**任务指令**
将ORC小文件合并一文中从"根据分工不同，使用两个线程池完成异步处理。"起至"这里，参照官网Using Core Java。方式，实现简单的文件合并处理。"止的这一段重写一遍，并把其中的"线程池"改为"执行器池"。

──────── 文本片段 ────────

前言

这周做了个事情趁热沉淀一下。问题很明确治理小文件。问题由来，要追溯到去年，集群治理了。之前做到存储和计算的管理，后续做了简单hdfs画像（其中，就有小文件趋势监控）。最近，集群中namenode压力有所显现。于是，针对小文件多的目录进行了排查和治理。进而，有了今天的这个主题ORC小文件合并趣谈。

核心问题

这里，首先治理的是实时导入数据的目录。这里增量数据采用SparkSQL以动态分区增量写入的方式。众所周知，spark在处理时，每个task都会写入一个文件（如果task处理的数据，包含n个分区的数据，就会产生n个文件）。进而，在并行度高的情况下，导致对应增量分区文件很多（存储并不大）。

在存储治理中，平台统一要求将hive表的格式向orc格式靠拢。orc的表在存储和查询上都有很好的提升。所以，这个问题就间接的转化为解决orc小文件问题。

解决问题

解决问题，就先从根源入手，即sparksql小文件产生源头。在spark 2.4 版本中提供了hit的方式（https://issues.apache.org/jira/browse/SPARK-24940）。

处理上，采用程序升级和定时合并的方式。本文，主要介绍如何定时合并orc文件。

措施

方案对比

经过分析，总结了两种方式。

使用ORC原生DDL方式合并小文件功能。

ALTER TABLE table_name [PARTITION partition_spec] CONCATENATE;

附：hive-ddl

优点：

原生支持，开发量小。
避免了数据的解压、解码过程。

缺点：

不够优雅，无法指定最终合并的文件数，需要多次执行。
产生一个hivesql处理，中间过程分区目录会产生.staging-hive*的文件。
比较耗时。

重新造轮子，实现文件合并功能。

优点：

省时间，直接操作hdfs，省去了hive处理过程。
可以控制最终文件数和大小。

缺点：

需要一定的开发量。
合并后，hive元数据需要主动去刷新处理（直接操作hdfs文件，无法同步到hive元数据）这点很重要。

实现

流程图

image.png

主线程main从元数据库MetaStore获取需要合并处理（文件数大于1）的分区信息。
根据分工不同，使用两个线程池完成异步处理。
mergeHdfsThreadPool管理合并orc格式的hdfs线程。
flushMetastoreThreadPool管理统计合并分区的元数据信息线程，回馈到元数据库MetaStore中。

核心代码实现

ORC合并

这里，参照官网Using Core Java。方式，实现简单的文件合并处理。

──────── 提供的材料 ────────

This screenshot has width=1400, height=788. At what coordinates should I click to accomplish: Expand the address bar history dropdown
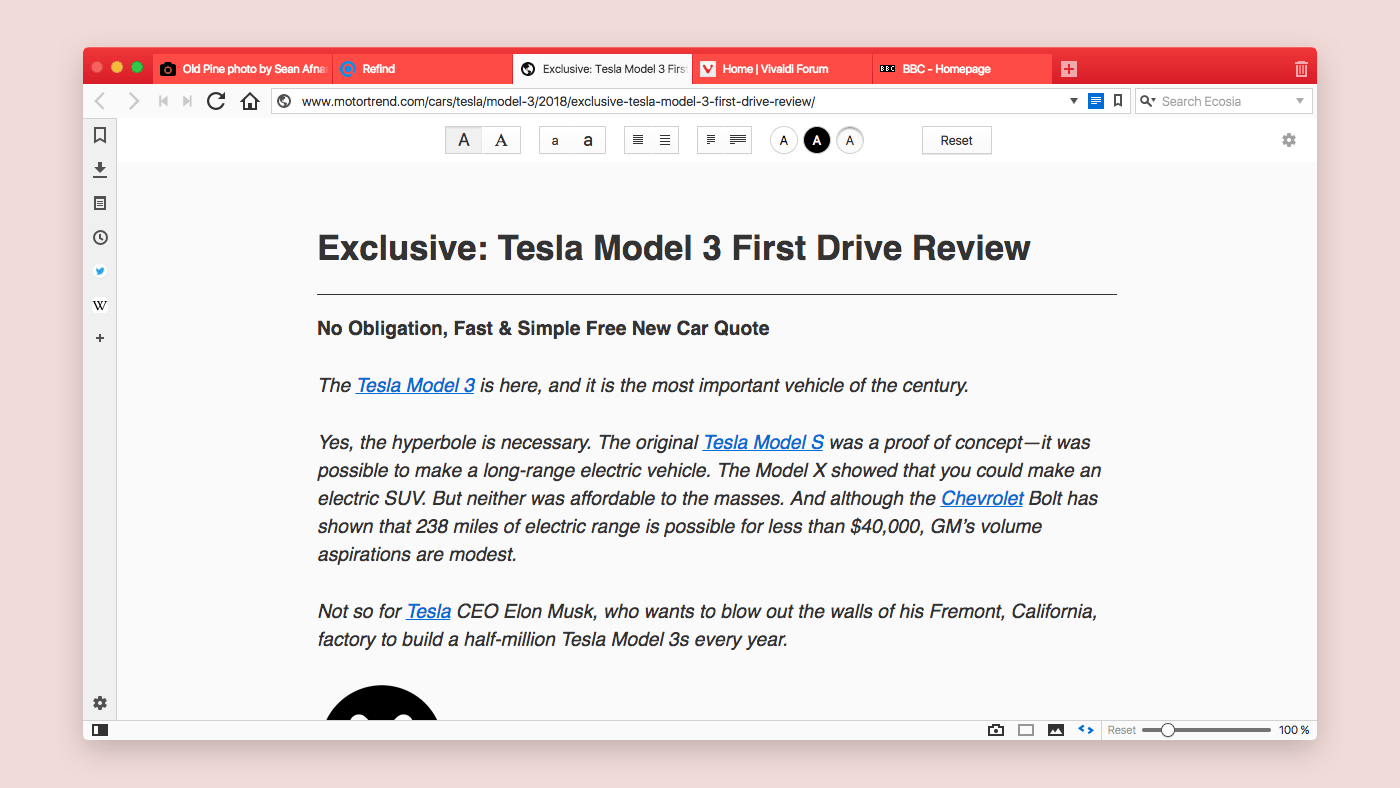(1074, 101)
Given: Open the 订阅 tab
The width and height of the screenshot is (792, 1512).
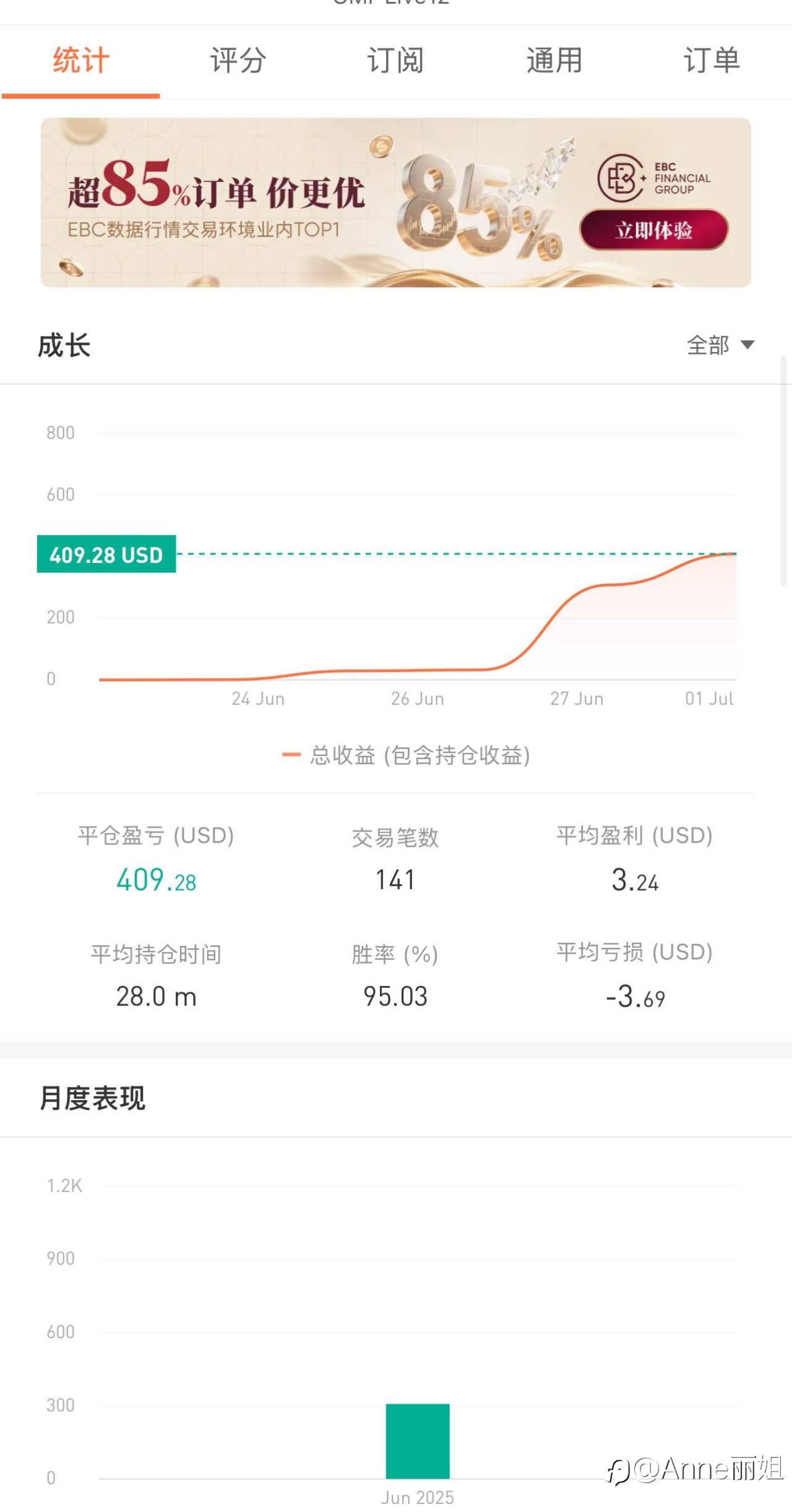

────────

**完整答案**
根据分工不同，使用两个执行器池完成异步处理。
mergeHdfsThreadPool管理合并orc格式的hdfs线程。
flushMetastoreThreadPool管理统计合并分区的元数据信息线程，回馈到元数据库MetaStore中。

核心代码实现

ORC合并

这里，参照官网Using Core Java。方式，实现简单的文件合并处理。